I used to have a rat that did this, and I never scolded her because she never went past just nibbling on the nail. When Atia did it though, she did try to bite my knuckle. I said "No" calmly, but firmly, and pulled my hand away, but I am curious as if nail nibbling leads to biting or did she just mistaken my knuckle for nail. 

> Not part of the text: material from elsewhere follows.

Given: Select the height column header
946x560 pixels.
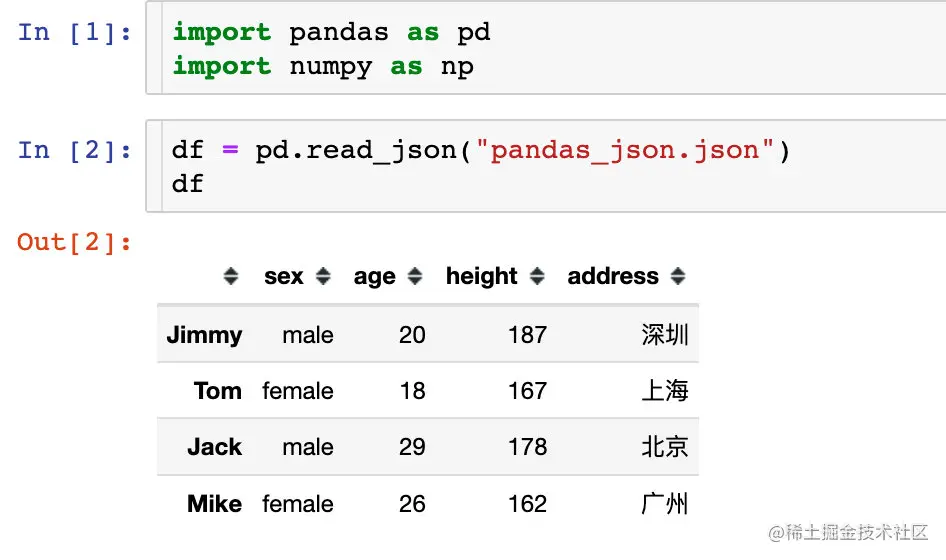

I figured that the reason she as nibbling my nail had to do with the calcium in the nail, but she has a mineral lick to chew on in her cage. Just would love feedback on this issue.


----------



## tonyshuman (Jan 11, 2009)

I agree that it could lead to biting. She might think she's grooming you, as many bunnies do use their teeth to groom each other--more of a light nibble though than a CHOMP. The best way to teach a rabbit not to bite you is to make a high pitched screech (not too loud as to hurt their ears, but high pitched is important) when they bite you. If you don't mind her chewing on your nails and you think you can train her to chew only the nail and not your hand, no problem. But you might want to screech whenever she bites any part of you, which is what I do to let the bunnies know "don't bite there!"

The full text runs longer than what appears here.